### [WHAT TO DO]
Put every one of the rows below into a numbered list, dropping any blank lines.
### EXTRACTED INFORMATION ###
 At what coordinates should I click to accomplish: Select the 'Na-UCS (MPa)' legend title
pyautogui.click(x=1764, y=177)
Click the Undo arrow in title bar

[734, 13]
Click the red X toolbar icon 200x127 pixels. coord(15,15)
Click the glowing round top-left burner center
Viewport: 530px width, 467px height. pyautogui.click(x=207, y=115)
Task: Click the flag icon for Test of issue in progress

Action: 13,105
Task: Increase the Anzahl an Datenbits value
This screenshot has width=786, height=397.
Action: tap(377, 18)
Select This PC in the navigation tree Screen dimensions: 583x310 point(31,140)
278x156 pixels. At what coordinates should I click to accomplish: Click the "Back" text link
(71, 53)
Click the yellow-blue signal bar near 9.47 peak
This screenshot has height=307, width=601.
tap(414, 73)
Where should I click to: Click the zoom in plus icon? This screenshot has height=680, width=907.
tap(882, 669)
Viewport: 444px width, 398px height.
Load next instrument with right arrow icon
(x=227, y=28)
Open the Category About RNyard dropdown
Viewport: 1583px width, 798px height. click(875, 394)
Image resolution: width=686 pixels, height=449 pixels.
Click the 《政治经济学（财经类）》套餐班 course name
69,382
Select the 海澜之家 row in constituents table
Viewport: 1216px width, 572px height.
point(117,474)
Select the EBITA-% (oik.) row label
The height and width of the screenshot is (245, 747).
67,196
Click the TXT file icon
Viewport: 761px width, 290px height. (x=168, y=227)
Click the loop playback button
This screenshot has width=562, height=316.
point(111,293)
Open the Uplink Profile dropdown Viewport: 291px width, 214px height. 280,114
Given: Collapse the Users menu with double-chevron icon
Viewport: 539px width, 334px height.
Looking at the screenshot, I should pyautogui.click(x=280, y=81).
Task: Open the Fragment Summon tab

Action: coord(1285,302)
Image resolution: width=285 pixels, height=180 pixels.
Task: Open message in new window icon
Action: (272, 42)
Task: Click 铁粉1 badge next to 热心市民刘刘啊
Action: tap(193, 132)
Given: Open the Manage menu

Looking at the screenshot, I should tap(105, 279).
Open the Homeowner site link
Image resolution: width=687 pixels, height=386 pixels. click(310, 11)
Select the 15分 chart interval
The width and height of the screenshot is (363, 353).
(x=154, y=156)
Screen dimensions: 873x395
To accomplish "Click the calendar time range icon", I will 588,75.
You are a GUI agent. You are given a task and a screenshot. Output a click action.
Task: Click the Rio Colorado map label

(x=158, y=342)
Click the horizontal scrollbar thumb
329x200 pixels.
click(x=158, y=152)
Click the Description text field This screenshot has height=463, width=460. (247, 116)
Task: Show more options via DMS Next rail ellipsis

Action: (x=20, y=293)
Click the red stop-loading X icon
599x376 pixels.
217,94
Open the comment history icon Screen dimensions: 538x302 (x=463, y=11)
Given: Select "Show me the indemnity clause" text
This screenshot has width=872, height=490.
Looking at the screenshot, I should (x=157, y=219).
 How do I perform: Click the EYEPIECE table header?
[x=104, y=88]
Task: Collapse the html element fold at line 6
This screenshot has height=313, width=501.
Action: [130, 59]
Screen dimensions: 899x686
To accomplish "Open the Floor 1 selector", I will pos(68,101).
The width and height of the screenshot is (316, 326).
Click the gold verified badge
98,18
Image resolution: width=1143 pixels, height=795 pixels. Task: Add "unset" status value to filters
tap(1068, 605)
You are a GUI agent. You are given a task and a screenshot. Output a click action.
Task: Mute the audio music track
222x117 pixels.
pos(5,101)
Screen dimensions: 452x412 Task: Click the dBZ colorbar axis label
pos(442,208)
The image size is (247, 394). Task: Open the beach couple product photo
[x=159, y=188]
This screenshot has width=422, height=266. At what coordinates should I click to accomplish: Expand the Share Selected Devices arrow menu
###
### [TASK OUTPUT]
1.  At what coordinates should I click to accomplish: Select the 'Na-UCS (MPa)' legend title
2. pyautogui.click(x=1764, y=177)
3. Click the Undo arrow in title bar
4. [734, 13]
5. Click the red X toolbar icon 200x127 pixels. coord(15,15)
6. Click the glowing round top-left burner center
7. Viewport: 530px width, 467px height. pyautogui.click(x=207, y=115)
8. Task: Click the flag icon for Test of issue in progress
9. Action: 13,105
10. Task: Increase the Anzahl an Datenbits value
11. This screenshot has width=786, height=397.
12. Action: tap(377, 18)
13. Select This PC in the navigation tree Screen dimensions: 583x310 point(31,140)
14. 278x156 pixels. At what coordinates should I click to accomplish: Click the "Back" text link
15. (71, 53)
16. Click the yellow-blue signal bar near 9.47 peak
17. This screenshot has height=307, width=601.
18. tap(414, 73)
19. Where should I click to: Click the zoom in plus icon? This screenshot has height=680, width=907.
20. tap(882, 669)
21. Viewport: 444px width, 398px height.
22. Load next instrument with right arrow icon
23. (x=227, y=28)
24. Open the Category About RNyard dropdown
25. Viewport: 1583px width, 798px height. click(875, 394)
26. Image resolution: width=686 pixels, height=449 pixels.
27. Click the 《政治经济学（财经类）》套餐班 course name
28. 69,382
29. Select the 海澜之家 row in constituents table
30. Viewport: 1216px width, 572px height.
31. point(117,474)
32. Select the EBITA-% (oik.) row label
33. The height and width of the screenshot is (245, 747).
34. 67,196
35. Click the TXT file icon
36. Viewport: 761px width, 290px height. (x=168, y=227)
37. Click the loop playback button
38. This screenshot has width=562, height=316.
39. point(111,293)
40. Open the Uplink Profile dropdown Viewport: 291px width, 214px height. 280,114
41. Given: Collapse the Users menu with double-chevron icon
42. Viewport: 539px width, 334px height.
43. Looking at the screenshot, I should pyautogui.click(x=280, y=81).
44. Task: Open the Fragment Summon tab
45. Action: coord(1285,302)
46. Image resolution: width=285 pixels, height=180 pixels.
47. Task: Open message in new window icon
48. Action: (272, 42)
49. Task: Click 铁粉1 badge next to 热心市民刘刘啊
50. Action: tap(193, 132)
51. Given: Open the Manage menu
52. Looking at the screenshot, I should tap(105, 279).
53. Open the Homeowner site link
54. Image resolution: width=687 pixels, height=386 pixels. click(310, 11)
55. Select the 15分 chart interval
56. The width and height of the screenshot is (363, 353).
57. (x=154, y=156)
58. Screen dimensions: 873x395
59. To accomplish "Click the calendar time range icon", I will 588,75.
60. You are a GUI agent. You are given a task and a screenshot. Output a click action.
61. Task: Click the Rio Colorado map label
62. (x=158, y=342)
63. Click the horizontal scrollbar thumb
64. 329x200 pixels.
65. click(x=158, y=152)
66. Click the Description text field This screenshot has height=463, width=460. (247, 116)
67. Task: Show more options via DMS Next rail ellipsis
68. Action: (x=20, y=293)
69. Click the red stop-loading X icon
70. 599x376 pixels.
71. 217,94
72. Open the comment history icon Screen dimensions: 538x302 (x=463, y=11)
73. Given: Select "Show me the indemnity clause" text
74. This screenshot has width=872, height=490.
75. Looking at the screenshot, I should (x=157, y=219).
76.  How do I perform: Click the EYEPIECE table header?
77. [x=104, y=88]
78. Task: Collapse the html element fold at line 6
79. This screenshot has height=313, width=501.
80. Action: [130, 59]
81. Screen dimensions: 899x686
82. To accomplish "Open the Floor 1 selector", I will pos(68,101).
83. The width and height of the screenshot is (316, 326).
84. Click the gold verified badge
85. 98,18
86. Image resolution: width=1143 pixels, height=795 pixels. Task: Add "unset" status value to filters
87. tap(1068, 605)
88. You are a GUI agent. You are given a task and a screenshot. Output a click action.
89. Task: Mute the audio music track
90. 222x117 pixels.
91. pos(5,101)
92. Screen dimensions: 452x412 Task: Click the dBZ colorbar axis label
93. pos(442,208)
94. The image size is (247, 394). Task: Open the beach couple product photo
95. [x=159, y=188]
96. This screenshot has width=422, height=266. At what coordinates should I click to accomplish: Expand the Share Selected Devices arrow menu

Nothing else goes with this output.